Patto sviluppo, sindacati chiedono convocazione immediata tavolo

CGIL, CISL e UIL chiedono l’immediata convocazione del tavolo per il Patto dello Sviluppo, atteso dal’8 ottobre 2013, giorno in cui Caldoro assunse precisi impegni con le organizzazioni sindacali, volti a rilanciare l’azione del Tavolo per il Patto. “Da quel giorno l’annuncio di Caldoro – affermano i segretari provinciali di CGIL, CISL, UIL e UGL, Vincenzo Petruzziello, Mario Melchionna e Luigi Simeone e Costantino Vassiliadis – le promesse sono rimaste lettera morta, nonostante le sempre più frequenti visite in Irpinia del presidente della Regione Campania e dell’assessore alle attività produttive, Martusciello, il quale, pur garantendo l’attribuzione delle risorse per le aree industriali in crisi, non ha ancora predisposto alcun provvedimento concreto.
Dall’autunno scorso – osservano i segretari provinciali – numerosi attori, che pur avevano condiviso il patto, realizzando il fronte comune tanto auspicato per rilanciare lo sviluppo dell’Irpinia e frenare l’emorragia di posti di lavoro, si sono resi protagonisti di iniziative, sicuramente apprezzabili, ma autonome e centrifughe, rispetto alla centralità del Patto per lo sviluppo. Noi crediamo che l’omogeneità degli interventi e l’organicità di una strategia non possa prescindere dall’unità di azione. E’ pur vero che a distanza di 6 mesi dall’ultima assunzione di impegno da parte di Caldoro non abbiamo registrato alcun atto concreto rispetto al Patto per lo Sviluppo, che a questo punto va ancora una volta attualizzato e rinnovato, alla luce delle importanti novità relative alla programmazione dei fondi europei 2014. Non vorremmo – giungono i segretari di CGIL, CISL, UIL e UGL – che il patto sia diventato uno strumento residuale, un mero serbatoio di idee ed interventi che adesso, ogni singolo protagonista vuole fare proprio, per attribuirsi paternità e meriti. Il Patto ha funzionalità nella sua complessità, avendo individuato in esso, le linee di intervento complessive e strategiche per il rilancio dell’Irpinia, a partire dalla Banda Larga, dagli interventi infrastrutturali della Lioni-Grottaminarda, della Paolisi Pianodardine, per finire all’Alta Capacità Napoli – Bari, con la stazione logistica in Valle Ufita, senza dimenticare il progetto per le reti idriche”.

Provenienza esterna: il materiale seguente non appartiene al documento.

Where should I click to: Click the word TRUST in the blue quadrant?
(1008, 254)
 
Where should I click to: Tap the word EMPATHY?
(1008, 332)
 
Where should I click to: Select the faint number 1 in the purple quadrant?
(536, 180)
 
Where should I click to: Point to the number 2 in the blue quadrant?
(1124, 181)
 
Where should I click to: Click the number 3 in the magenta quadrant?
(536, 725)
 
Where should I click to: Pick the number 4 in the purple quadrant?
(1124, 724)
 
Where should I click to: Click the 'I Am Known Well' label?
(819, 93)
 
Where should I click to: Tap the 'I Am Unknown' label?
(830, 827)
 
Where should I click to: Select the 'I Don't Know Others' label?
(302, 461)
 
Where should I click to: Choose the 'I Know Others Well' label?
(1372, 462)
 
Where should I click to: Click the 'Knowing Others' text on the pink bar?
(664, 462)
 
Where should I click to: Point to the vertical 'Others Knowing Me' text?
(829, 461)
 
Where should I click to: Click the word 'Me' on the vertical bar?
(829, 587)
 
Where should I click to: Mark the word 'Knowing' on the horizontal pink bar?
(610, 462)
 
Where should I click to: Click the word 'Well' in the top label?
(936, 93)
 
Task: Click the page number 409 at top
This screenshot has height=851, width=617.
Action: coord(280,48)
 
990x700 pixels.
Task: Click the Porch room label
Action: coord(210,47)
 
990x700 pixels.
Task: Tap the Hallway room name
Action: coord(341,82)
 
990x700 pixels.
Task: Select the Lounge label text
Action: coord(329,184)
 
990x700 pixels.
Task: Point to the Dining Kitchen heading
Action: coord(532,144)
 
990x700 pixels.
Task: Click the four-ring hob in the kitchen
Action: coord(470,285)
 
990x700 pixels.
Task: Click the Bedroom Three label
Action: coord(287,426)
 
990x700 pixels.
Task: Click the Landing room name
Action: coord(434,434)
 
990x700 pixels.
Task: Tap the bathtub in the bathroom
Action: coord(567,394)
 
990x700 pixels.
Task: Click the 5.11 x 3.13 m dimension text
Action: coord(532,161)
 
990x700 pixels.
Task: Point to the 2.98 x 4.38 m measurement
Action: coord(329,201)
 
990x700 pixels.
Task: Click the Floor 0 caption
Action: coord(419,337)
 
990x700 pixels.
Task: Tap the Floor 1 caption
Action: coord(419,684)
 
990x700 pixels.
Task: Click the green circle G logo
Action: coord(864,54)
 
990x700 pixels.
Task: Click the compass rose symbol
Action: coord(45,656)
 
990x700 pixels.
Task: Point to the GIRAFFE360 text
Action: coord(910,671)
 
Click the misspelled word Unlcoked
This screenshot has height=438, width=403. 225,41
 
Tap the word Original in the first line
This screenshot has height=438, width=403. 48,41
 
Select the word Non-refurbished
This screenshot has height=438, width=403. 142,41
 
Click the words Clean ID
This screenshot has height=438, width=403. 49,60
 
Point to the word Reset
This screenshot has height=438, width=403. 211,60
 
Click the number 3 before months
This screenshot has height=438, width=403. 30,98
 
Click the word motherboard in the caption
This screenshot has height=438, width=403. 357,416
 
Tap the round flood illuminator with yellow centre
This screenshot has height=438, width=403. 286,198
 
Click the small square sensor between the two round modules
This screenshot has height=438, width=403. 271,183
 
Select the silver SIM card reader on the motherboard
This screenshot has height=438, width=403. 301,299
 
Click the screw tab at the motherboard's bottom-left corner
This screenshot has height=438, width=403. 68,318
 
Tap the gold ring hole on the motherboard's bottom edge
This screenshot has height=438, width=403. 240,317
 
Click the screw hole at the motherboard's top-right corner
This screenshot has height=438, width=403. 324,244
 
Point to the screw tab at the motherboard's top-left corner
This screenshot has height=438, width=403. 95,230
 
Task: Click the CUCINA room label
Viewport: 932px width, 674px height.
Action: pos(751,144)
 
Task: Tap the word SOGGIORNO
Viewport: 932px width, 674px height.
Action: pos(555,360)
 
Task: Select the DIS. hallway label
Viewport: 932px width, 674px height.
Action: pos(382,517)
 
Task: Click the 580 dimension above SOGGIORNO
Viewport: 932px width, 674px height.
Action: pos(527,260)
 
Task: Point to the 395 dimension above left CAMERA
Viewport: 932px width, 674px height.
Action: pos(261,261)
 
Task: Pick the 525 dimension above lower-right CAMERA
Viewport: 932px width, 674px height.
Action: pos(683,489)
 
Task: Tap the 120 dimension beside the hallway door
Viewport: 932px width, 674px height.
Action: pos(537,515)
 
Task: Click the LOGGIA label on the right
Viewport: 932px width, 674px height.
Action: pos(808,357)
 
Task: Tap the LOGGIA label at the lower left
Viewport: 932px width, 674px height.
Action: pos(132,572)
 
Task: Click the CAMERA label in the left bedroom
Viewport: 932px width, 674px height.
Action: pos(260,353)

Nel ribadire la necessità di convocazione del Tavolo per il Patto, accelerando sul calendario degli interventi previsti ed attribuendo specifici impegni di spesa per i singoli progetti, CGIL, CISL, UIL e UGL evidenziano il proprio timore, “rispetto ad una prassi ormai nota, già vissuta in Irpinia. Quella delle passerelle pre elettorali,dove agli annunci seguono pochi fatti concreti. Cancellare il Patto per lo Sviluppo rappresenta una sconfitta politica e strategica per tutti coloro i quali si sono impegnati ad individuare una soluzione organica per il rilancio dell’Irpinia. Una tale eventuale scelta indebolisce i singoli interventi, indebolisce la posizione dell’Irpinia nei confronti della Regione Campania, quest’ultima non certo benevola e disponibile nei confronti della Provincia di Avellino. Ma cancellare il Patto rappresenta anche una sconfitta per la stessa Regione Campania e per il Presidente Caldoro, che sul Patto ha assunto chiari impegni, riconoscendone la validità e affermando di riconoscere nei protagonisti del Patto gli unici interlocutori validi per la politica di rilancio dell’economia irpina”.